::: Task inputs :::

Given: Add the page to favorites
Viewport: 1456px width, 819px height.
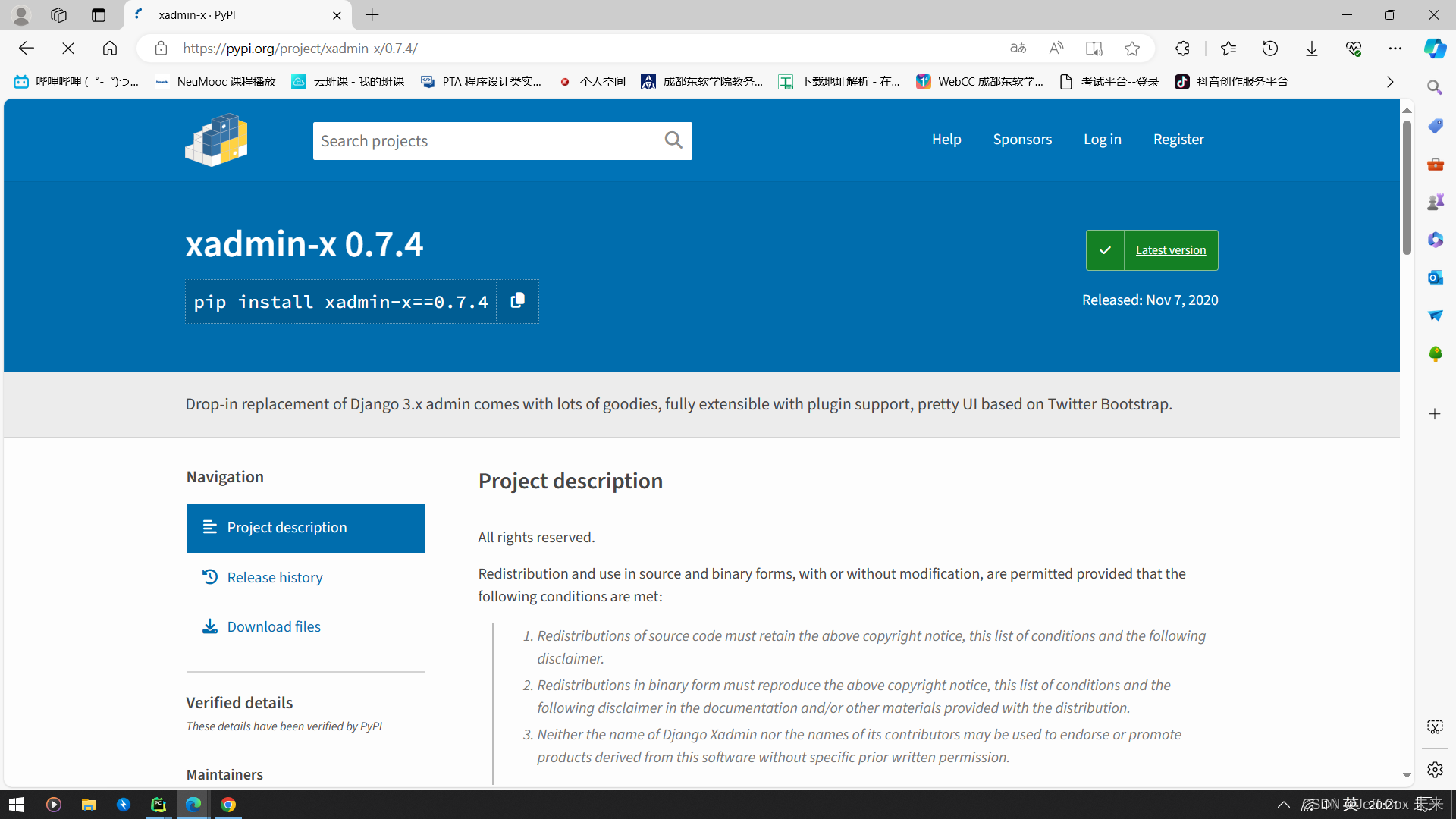Looking at the screenshot, I should (x=1131, y=48).
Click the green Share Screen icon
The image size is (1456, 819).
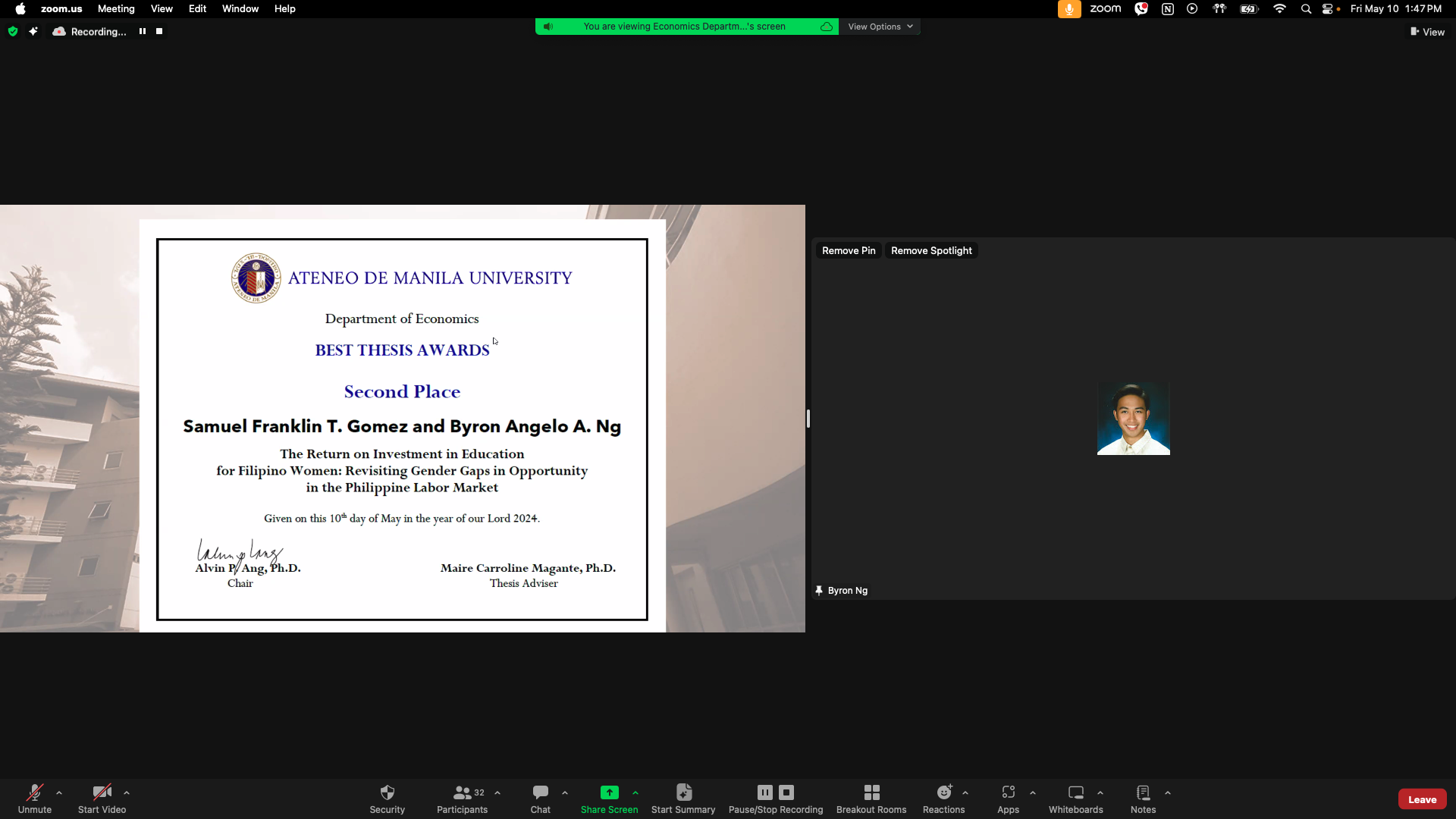(x=609, y=793)
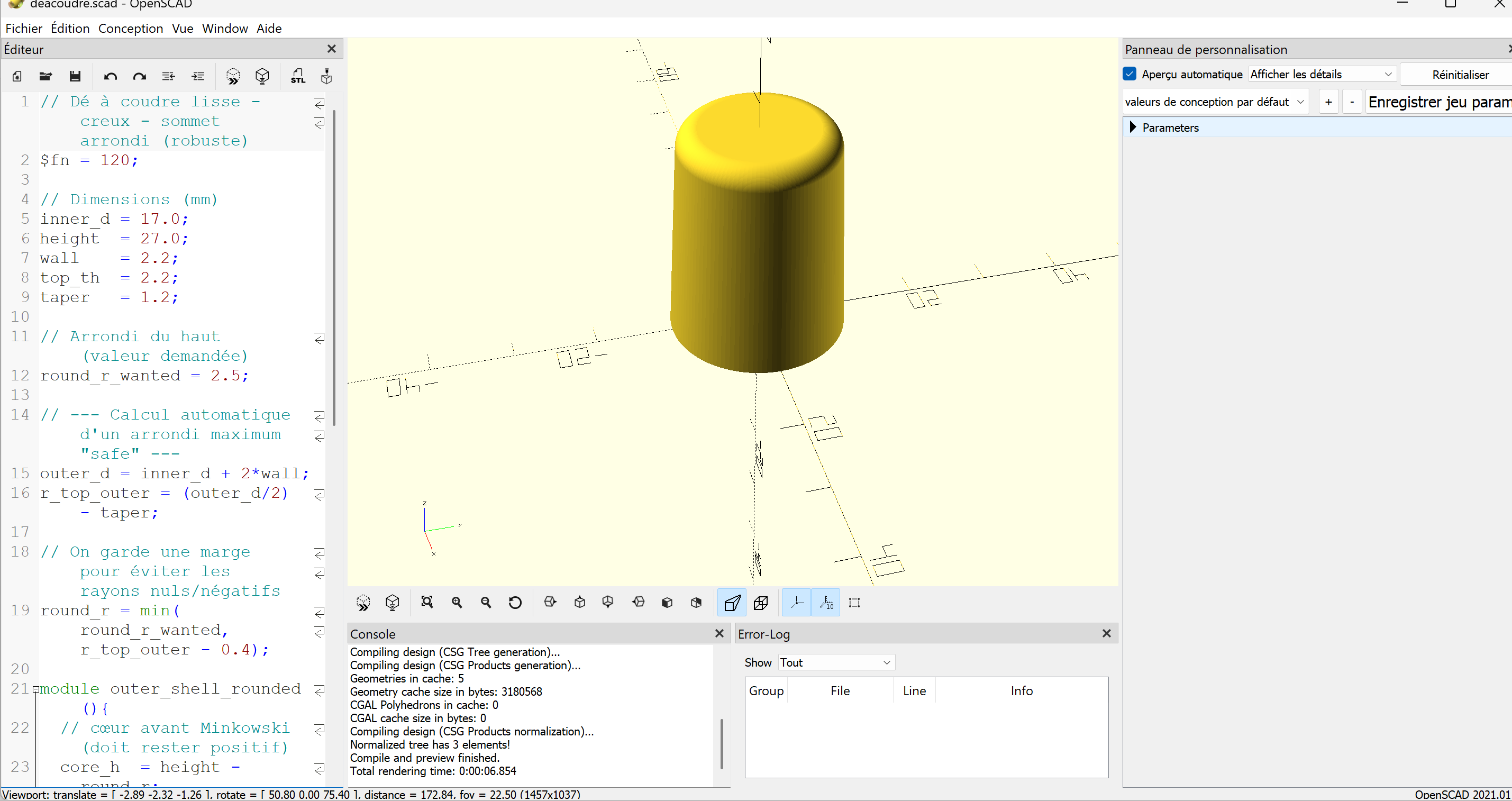Screen dimensions: 1512x801
Task: Render the model from viewport toolbar
Action: pyautogui.click(x=392, y=603)
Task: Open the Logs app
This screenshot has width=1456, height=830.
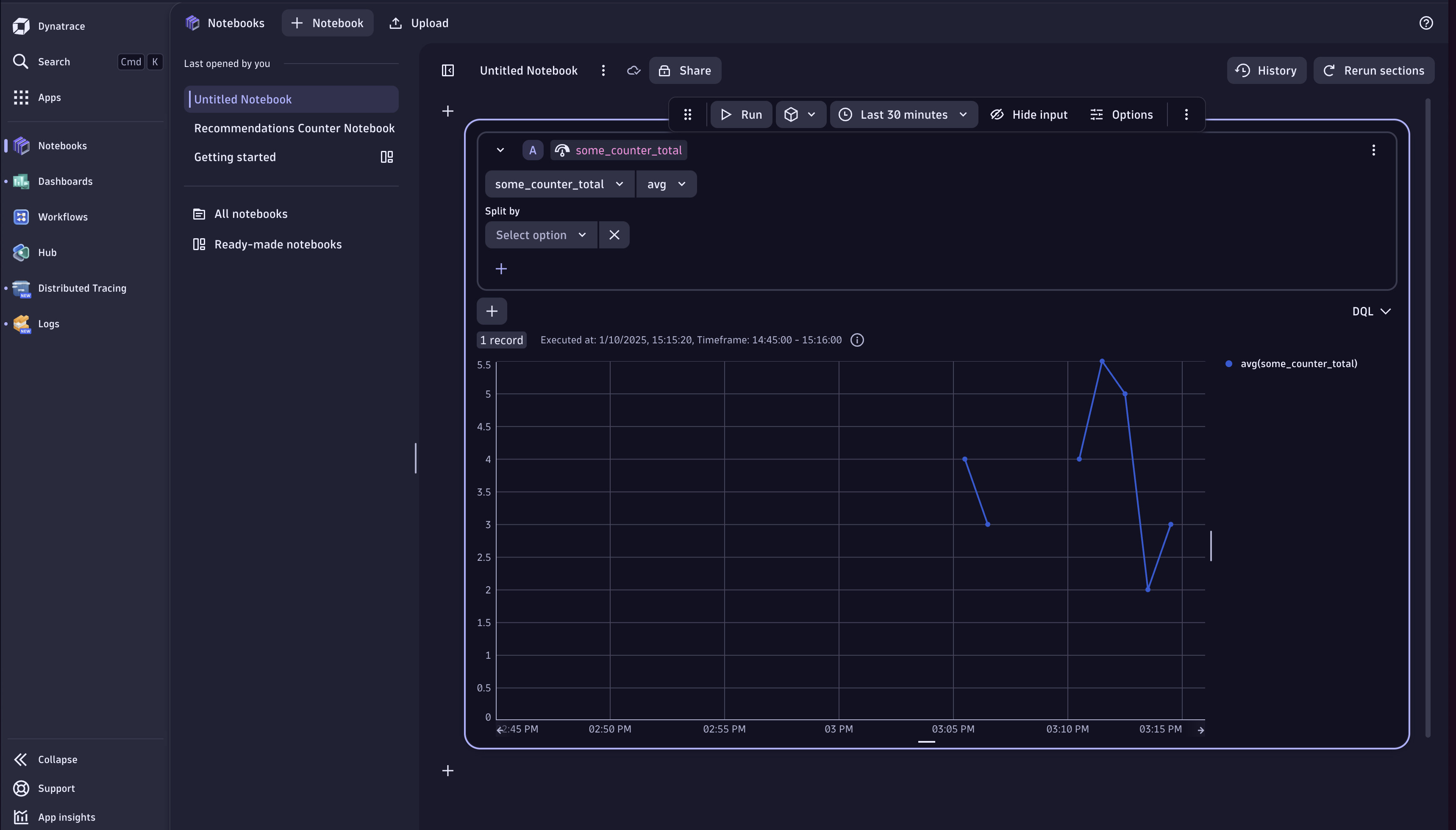Action: [x=48, y=323]
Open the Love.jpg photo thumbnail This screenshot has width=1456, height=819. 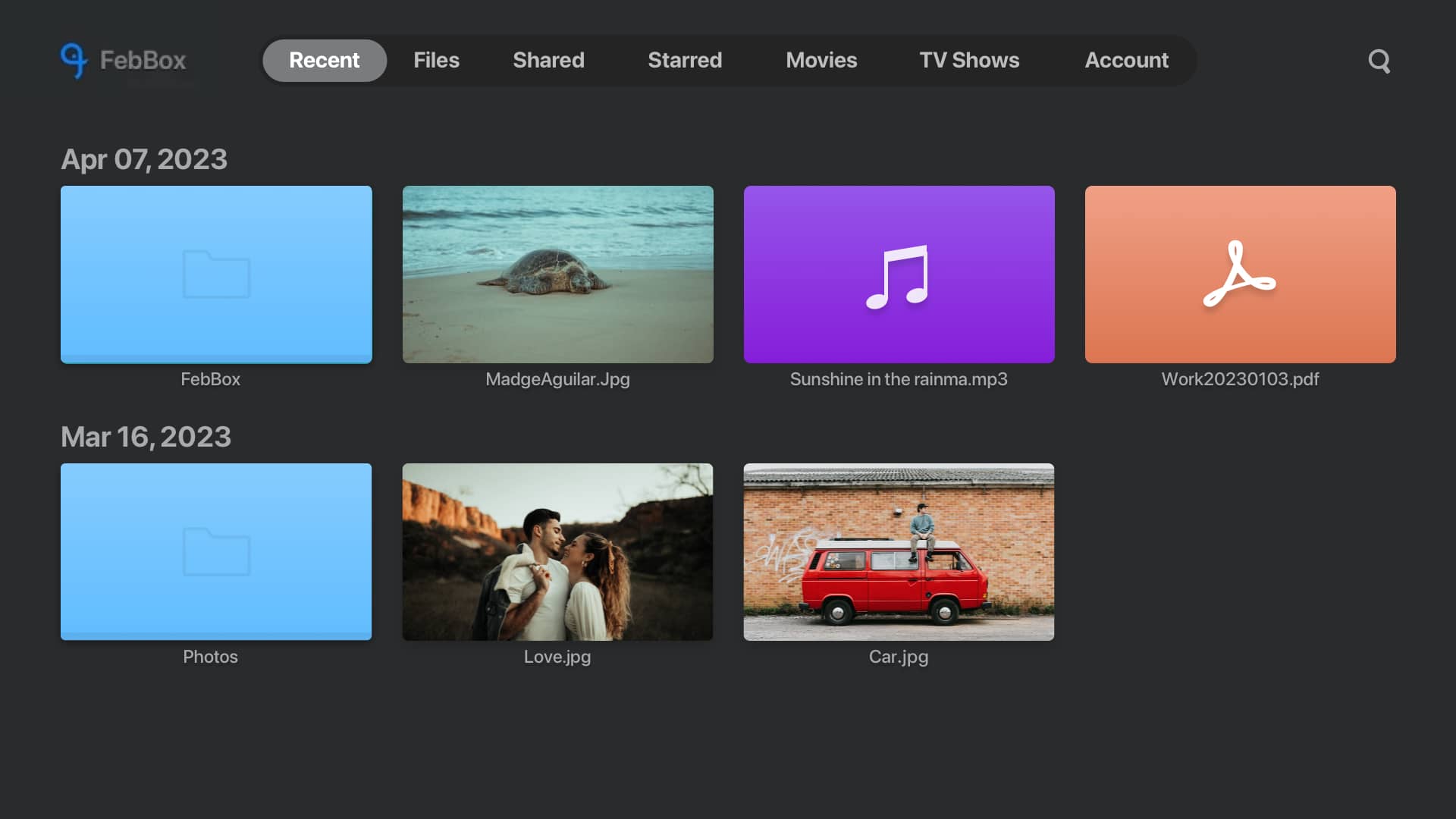(x=557, y=552)
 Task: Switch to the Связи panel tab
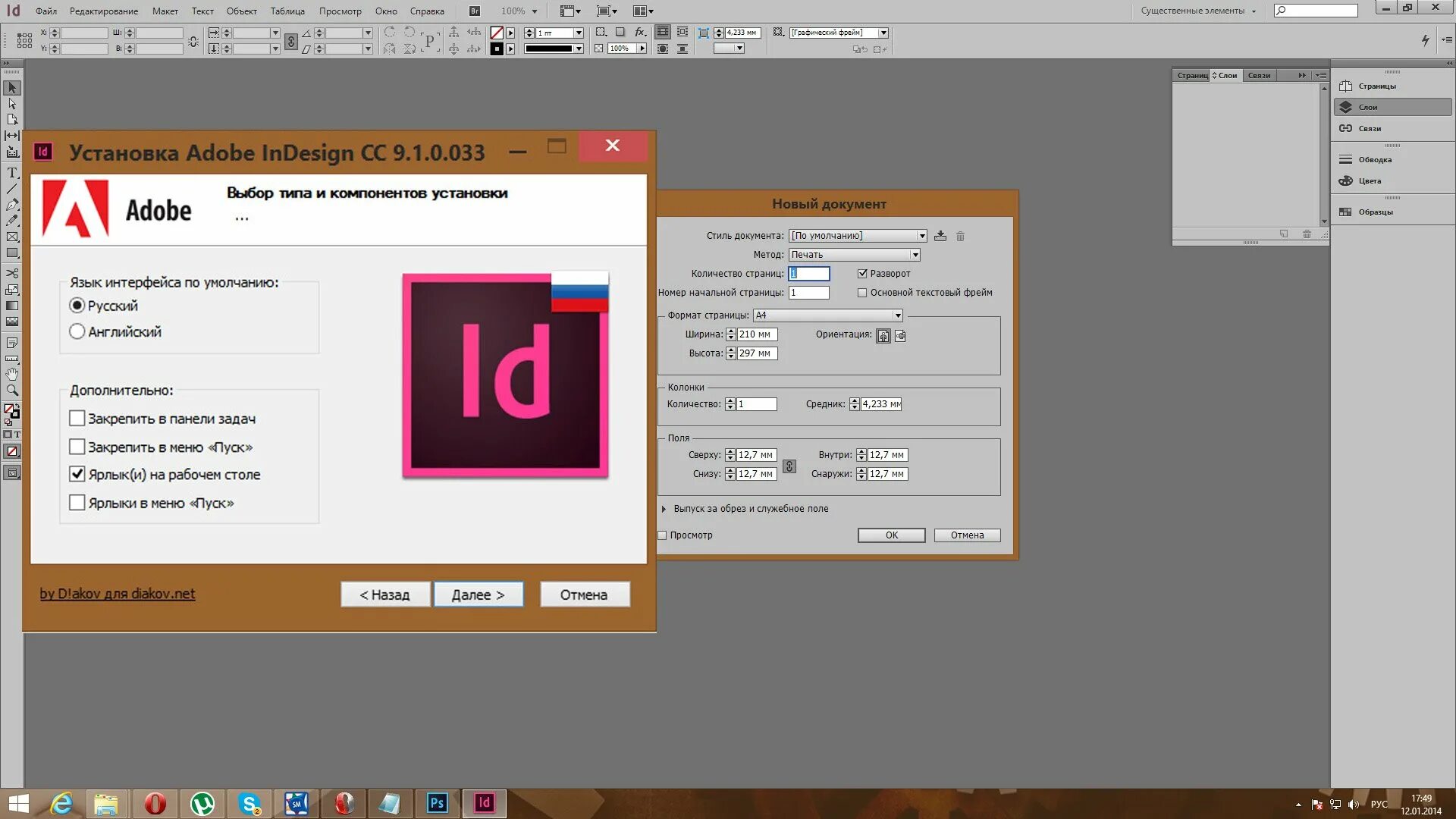pos(1258,75)
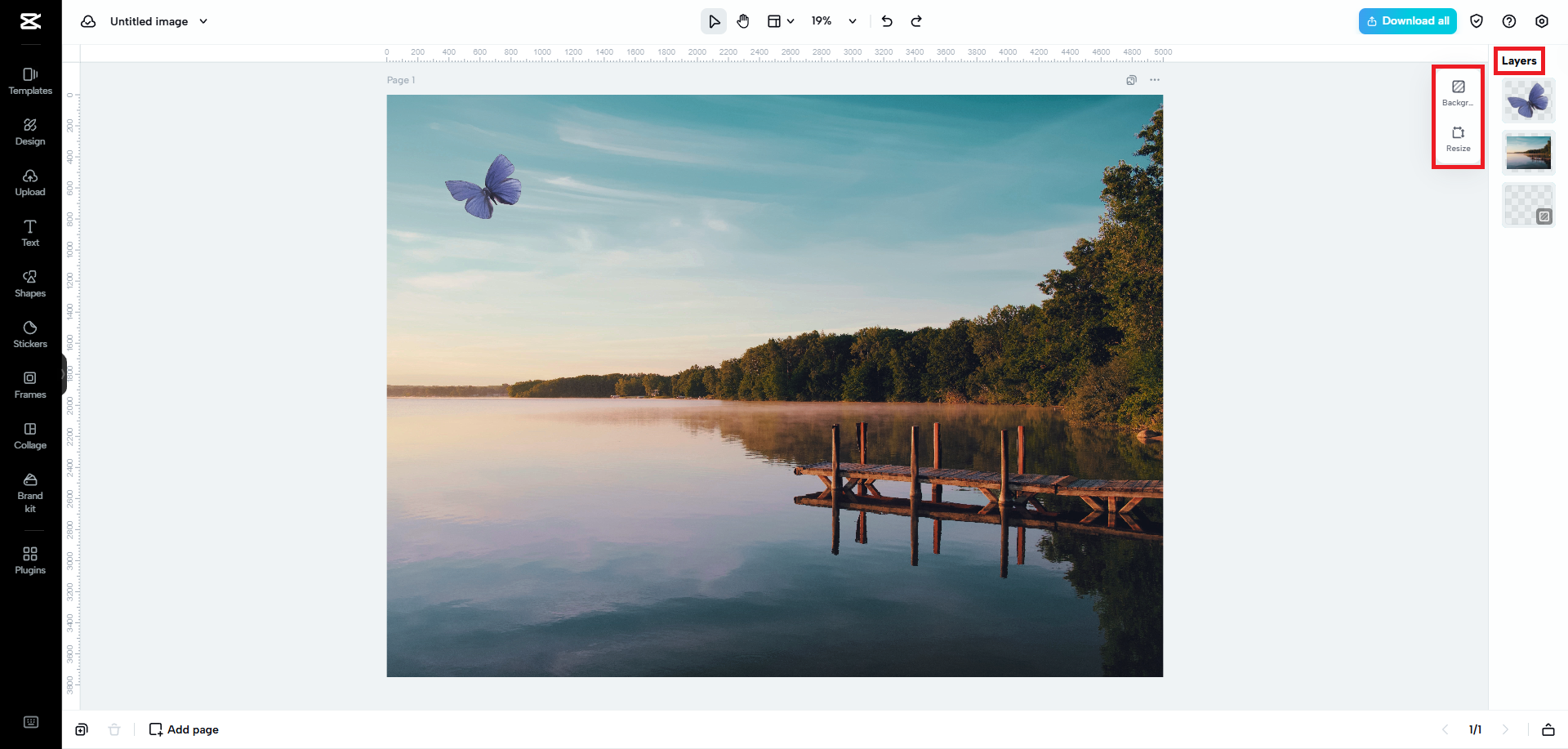Viewport: 1568px width, 749px height.
Task: Open the Templates panel
Action: (30, 80)
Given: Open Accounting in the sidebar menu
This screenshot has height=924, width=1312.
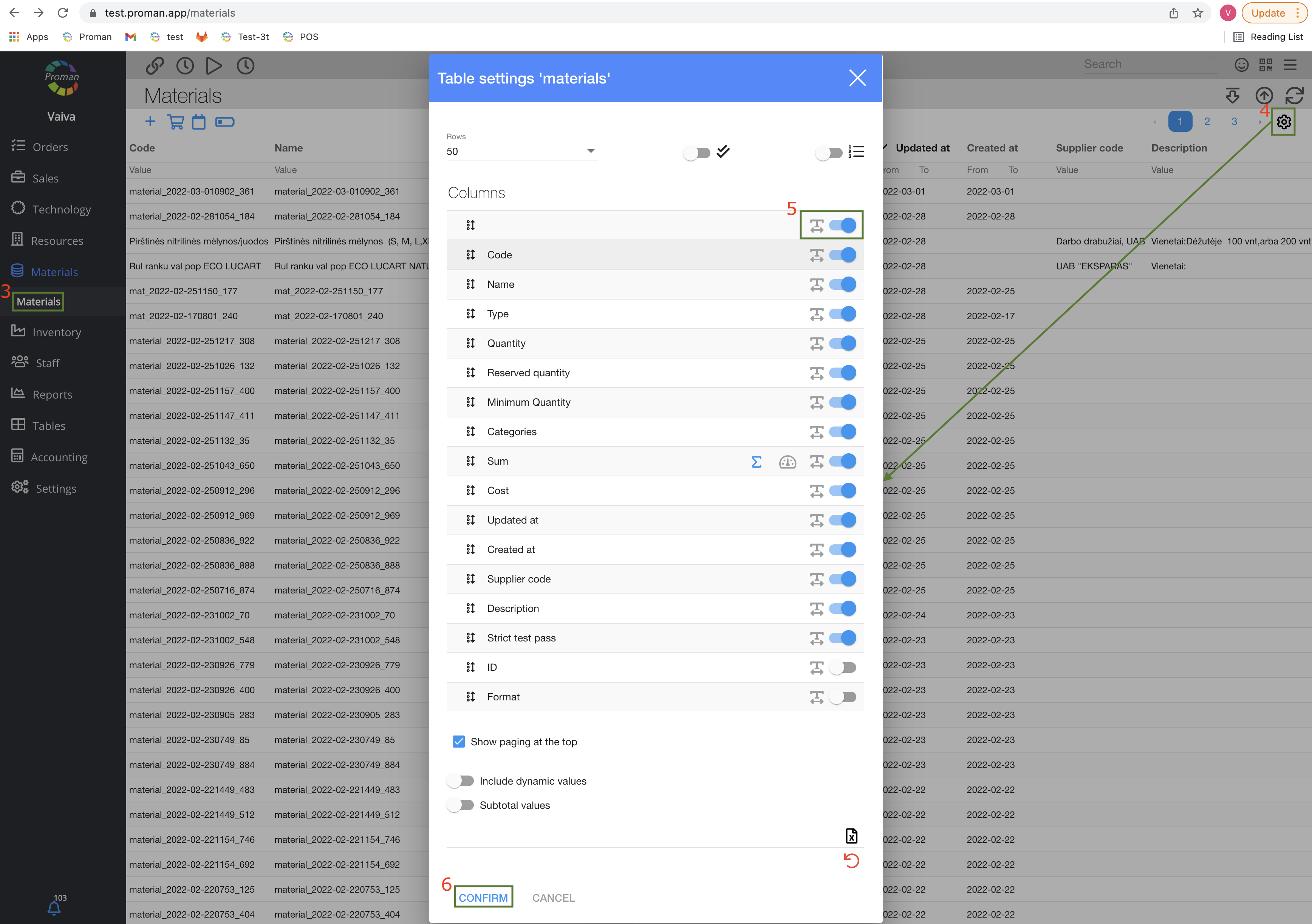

:::

# [To do]
Using the material above, restate word for word the lines from the line that has "Given: Open Accounting in the sidebar menu" to the last line, inclusive, with pictures omitted.

# [Answer area]
Given: Open Accounting in the sidebar menu
This screenshot has height=924, width=1312.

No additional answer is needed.